8

I am using the djb2 algorithm to generate the hash key for a string which is as follows

hash(unsigned char *str)
{
    unsigned long hash = 5381;
    int c;

    while (c = *str++)
        hash = ((hash << 5) + hash) + c; /* hash * 33 + c */

    return hash;
}

Now with every loop there is a multiplication with two big numbers, After some time with the 4th of 5th character of the string there is a overflow as the hash value becomes huge

What is the correct way to refactor so that the hash value does not overflow and the hashing also happens correctly

Lukáš Lalinský
  • 40,587
  • 6
  • 104
  • 126
Jainish
  • 89
  • 1
  • 1
  • 2
  • 1
    There is not such thing as DJB2 hash, there is the only the standard DJB, and then Salsa20 et al. –  Dec 16 '10 at 00:52
  • 4
    http://www.cse.yorku.ca/~oz/hash.html refers to DJB2, I believe the terminology is widely used, if not formally recognized. – yoyo Dec 11 '12 at 21:19

4 Answers4

21

Hash calculations often overflow.
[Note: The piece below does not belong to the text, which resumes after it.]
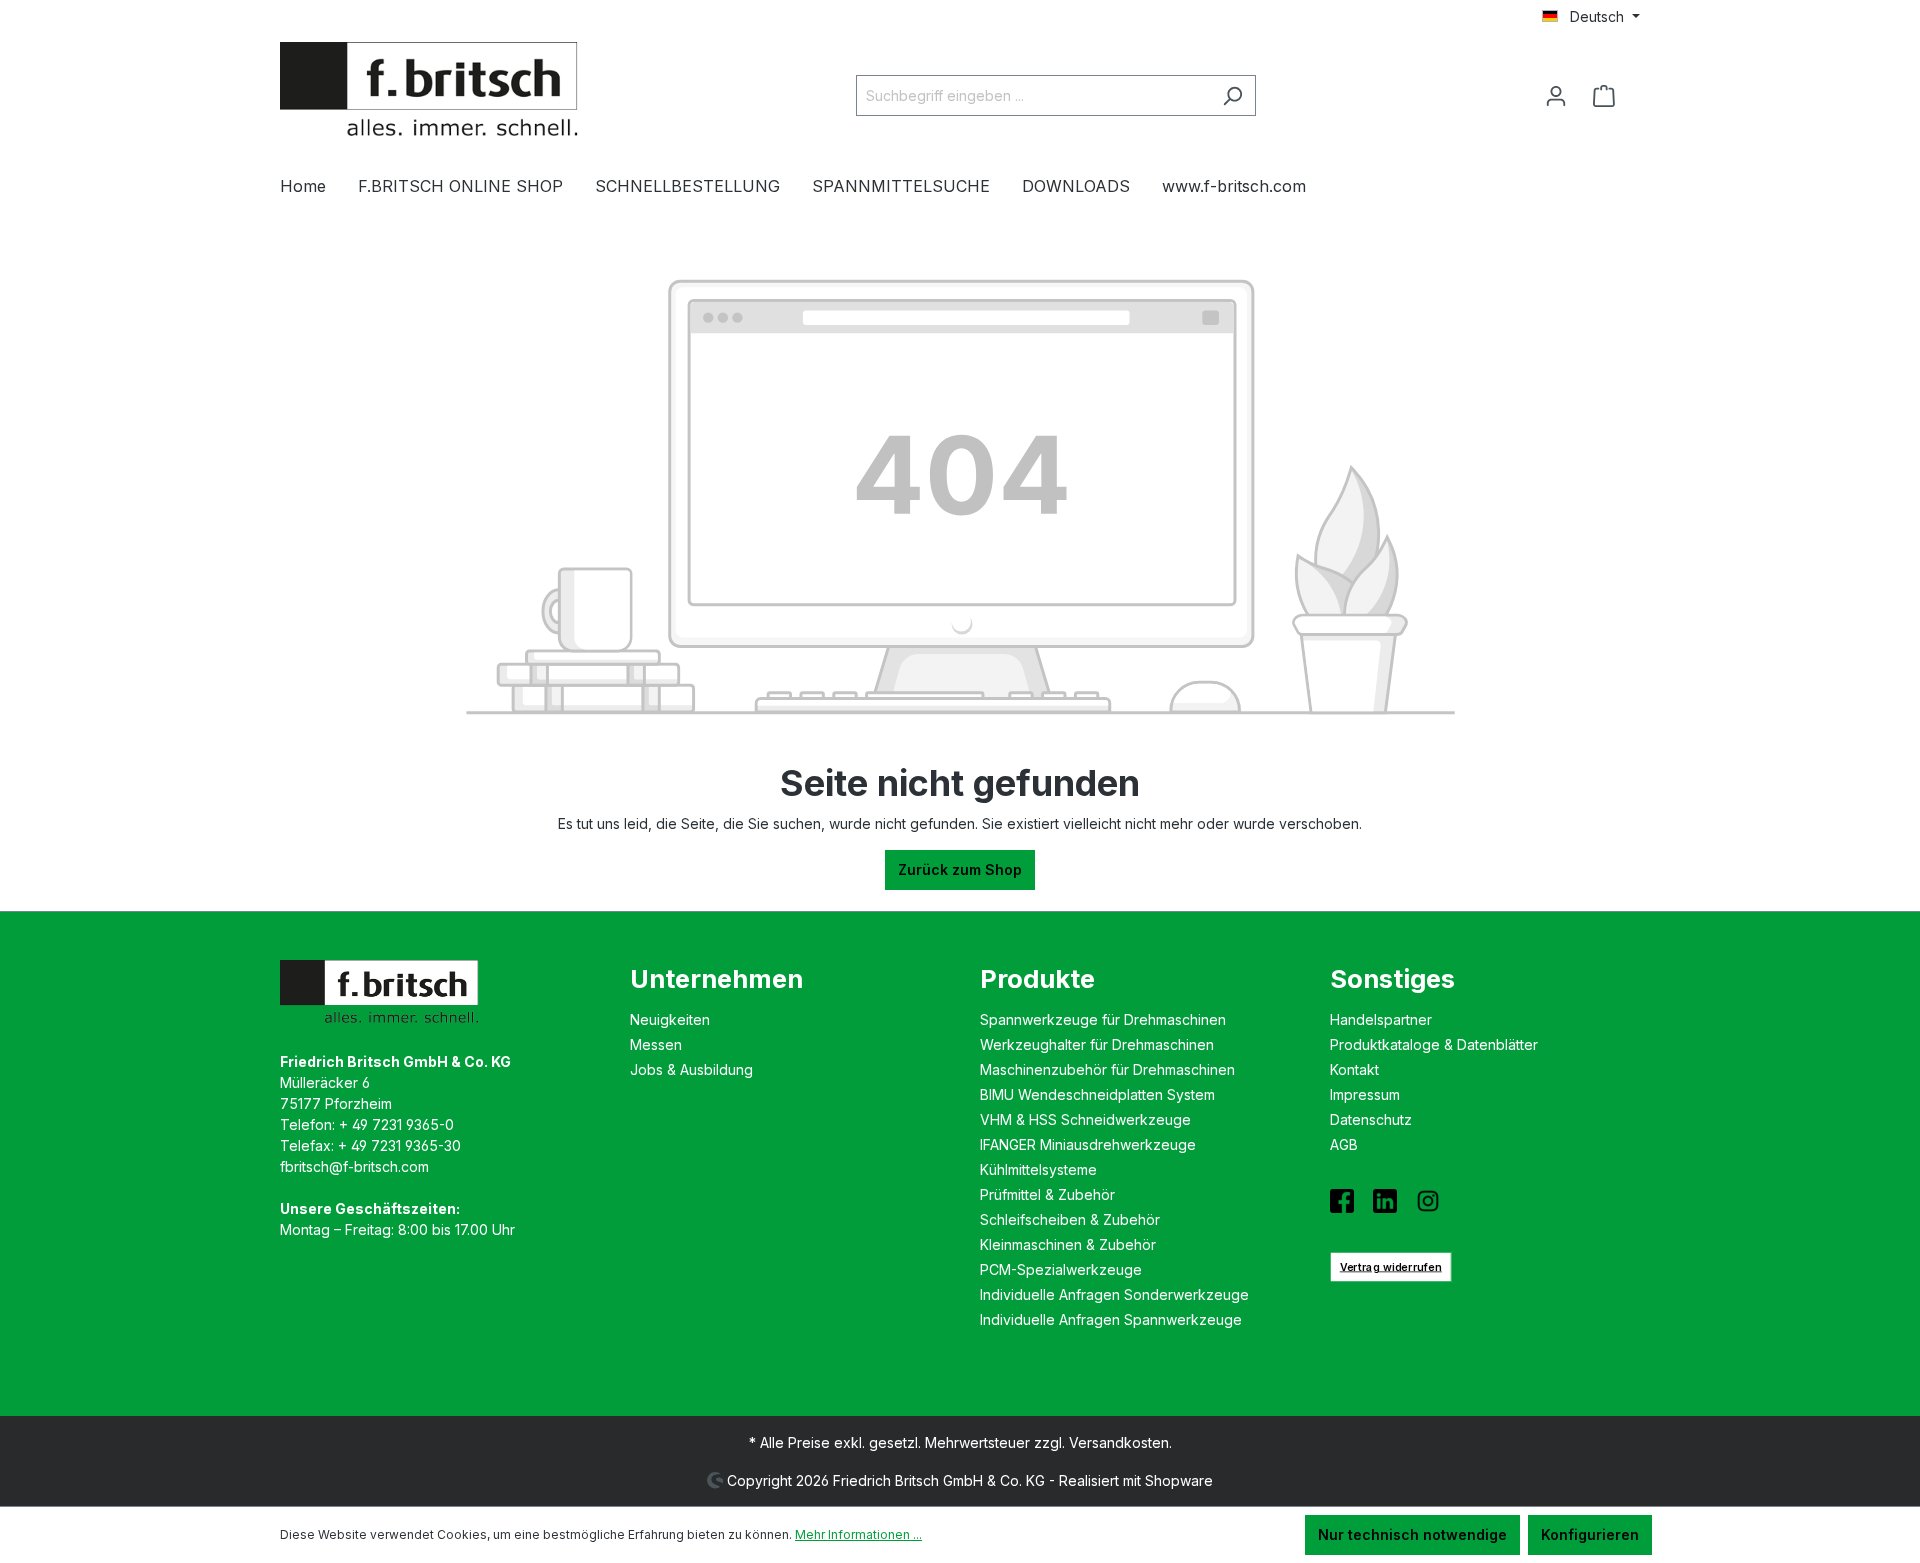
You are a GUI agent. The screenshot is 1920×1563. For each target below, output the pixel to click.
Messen (656, 1044)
That's generally not a problem at all, so long as you have guarantees about what's going to happen when it does overflow. Don't forget that the point of a hash isn't to have a number which means something in terms of magniture etc - it's just a way of detecting equality. Why would overflow interfere with that?

Jon Skeet
  • 1,421,763
  • 867
  • 9,128
  • 9,194
  • To put it more precise: the multiplication with 33 (the shift and addition) is *expected* to overflow. And so is the addition of c. That's part of the specification, so to speak. – Sven Aug 10 '19 at 15:50
5

You shouldn't do that. Since there is no modulo, integer overflow is the expected behavior for the function (and it was designed with it in mind). Why do you want to change it?

Lukáš Lalinský
  • 40,587
  • 6
  • 104
  • 126
4

I'm thinking your using a static/runtime analyser to warn about integer overflows? Well this is one of those cases where you can ignore the warning. Hash functions are designed for specific types of properties, so don't worry about the warnings from your analyser. Just don't try to create a hash function yourself!

Davy Landman
  • 15,109
  • 6
  • 49
  • 73
1

return (hash & 0xFFFFFFFF); // or whatever mask you want, doesn't matter as long as you keep it consistent.

Duy Truong
  • 19
  • 1